**Task instructions**
Please copy the rows from the beginning through the line containing "Action: pos(733,302)", replacing "sidebar" with "side panel" and keeping everything else the same. Leave the pictures out of your copy.

**Input rows**
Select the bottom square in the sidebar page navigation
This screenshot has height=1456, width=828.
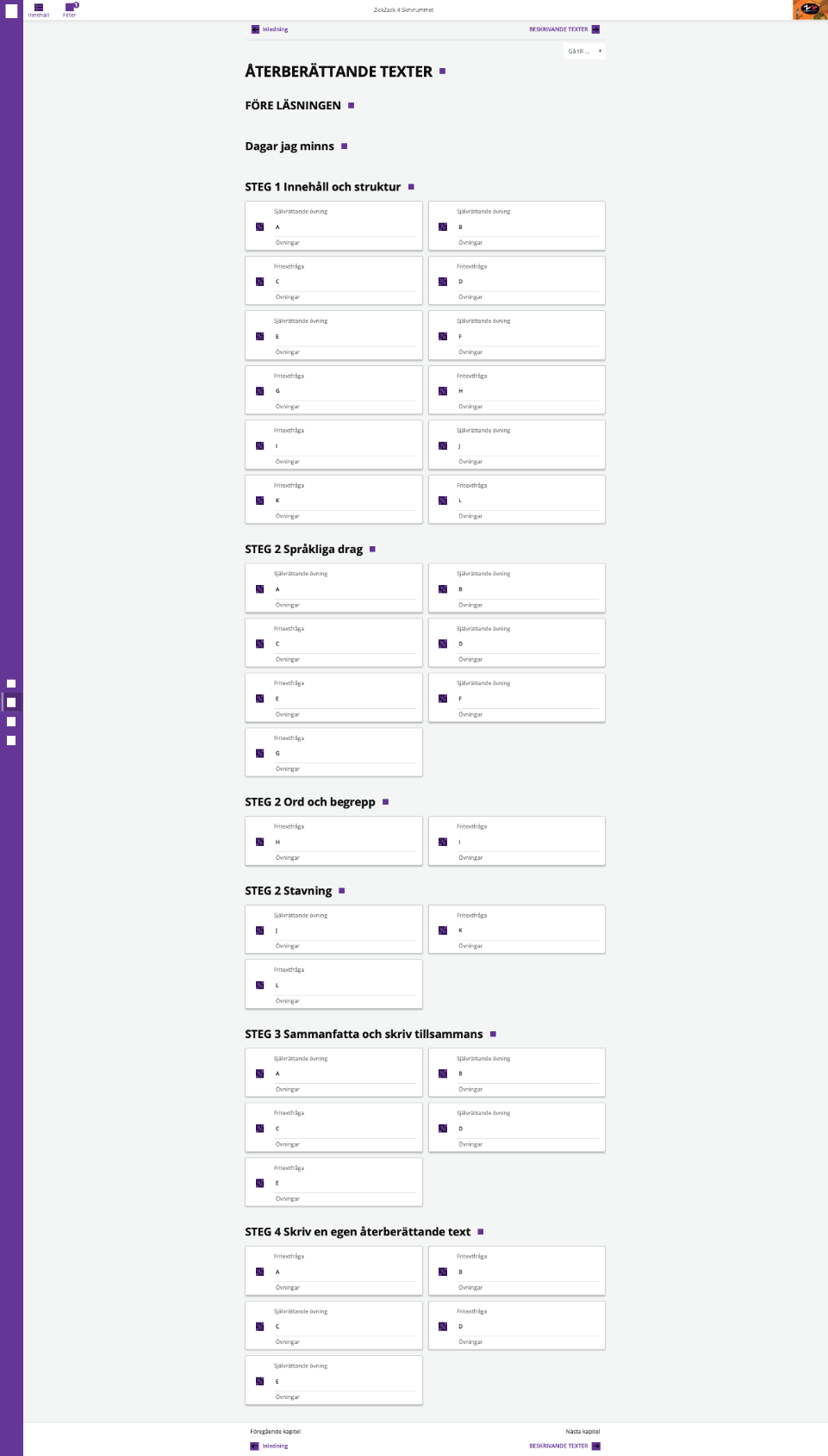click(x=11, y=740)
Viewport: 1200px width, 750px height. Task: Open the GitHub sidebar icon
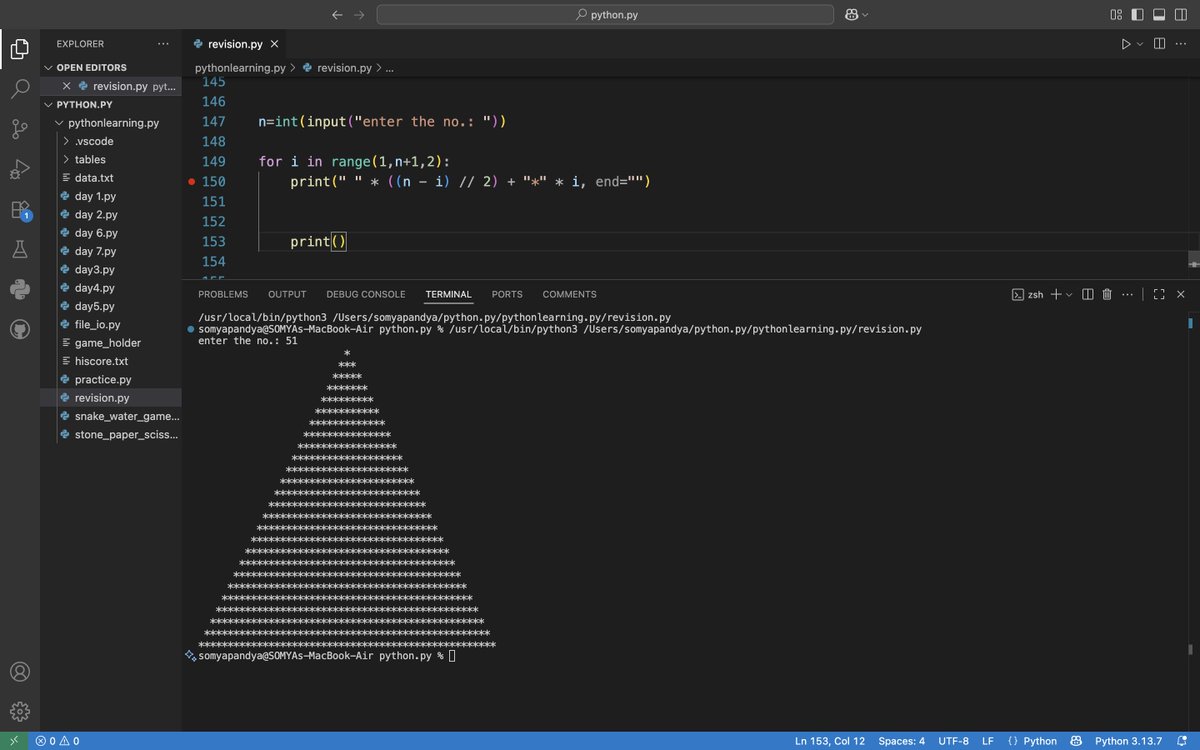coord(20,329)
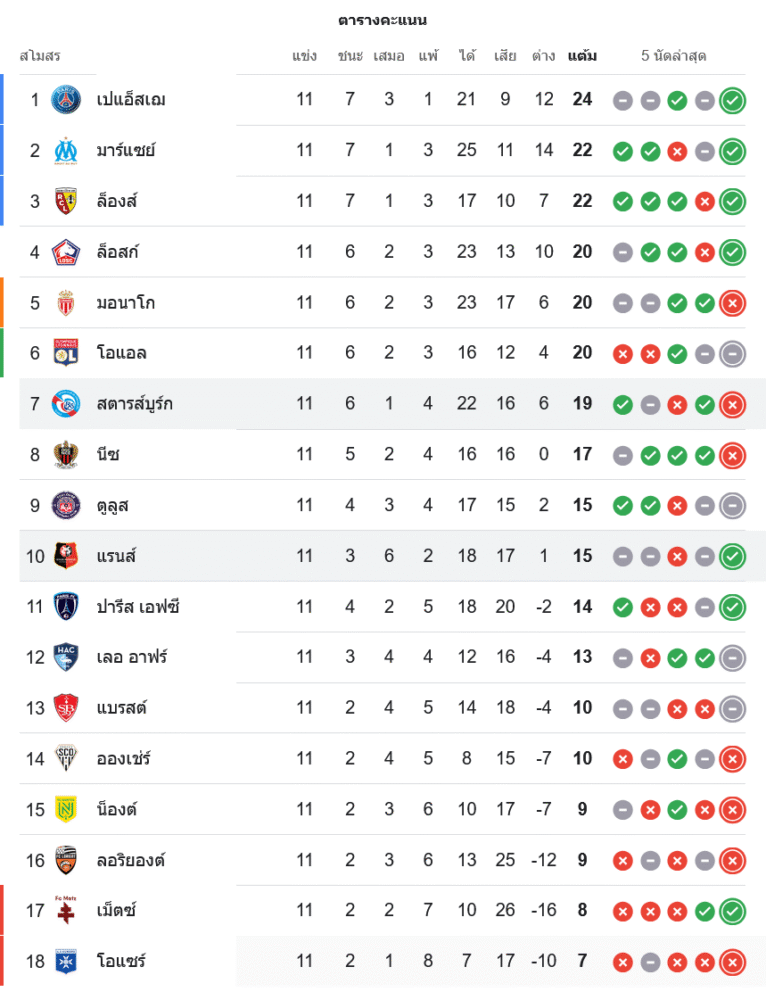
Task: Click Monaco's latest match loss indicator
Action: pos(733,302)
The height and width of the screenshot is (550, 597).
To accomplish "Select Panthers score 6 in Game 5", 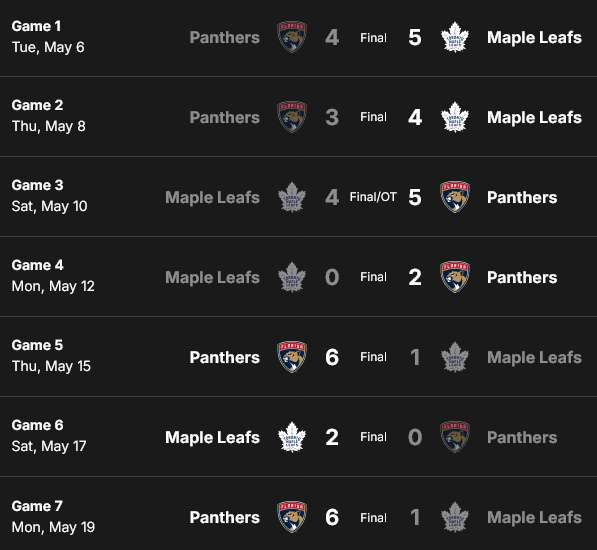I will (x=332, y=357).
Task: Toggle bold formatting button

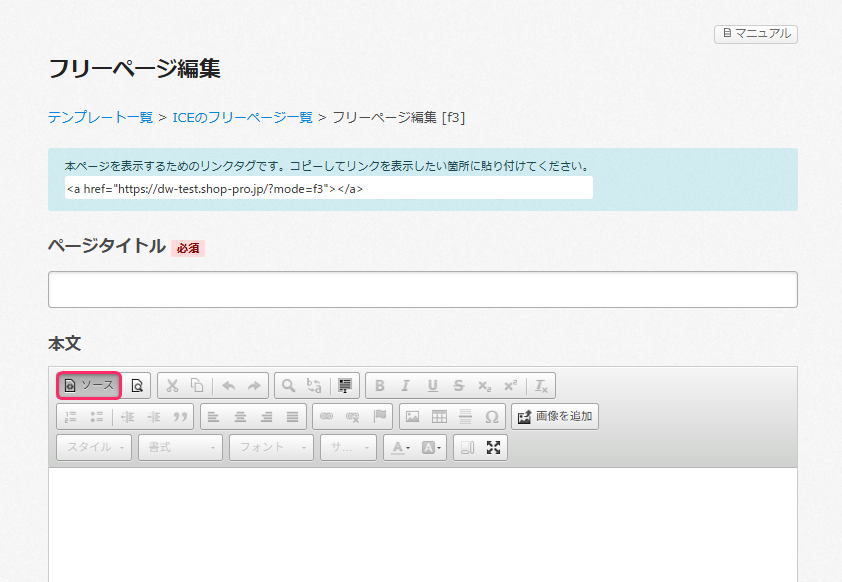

**Full response**
Select the bottom square in the side panel page navigation
This screenshot has height=1456, width=828.
click(x=11, y=740)
Viewport: 1200px width, 750px height. Task: Open the GitHub side panel icon
coord(20,329)
Task: Click Monaco's latest match loss indicator
Action: pos(733,302)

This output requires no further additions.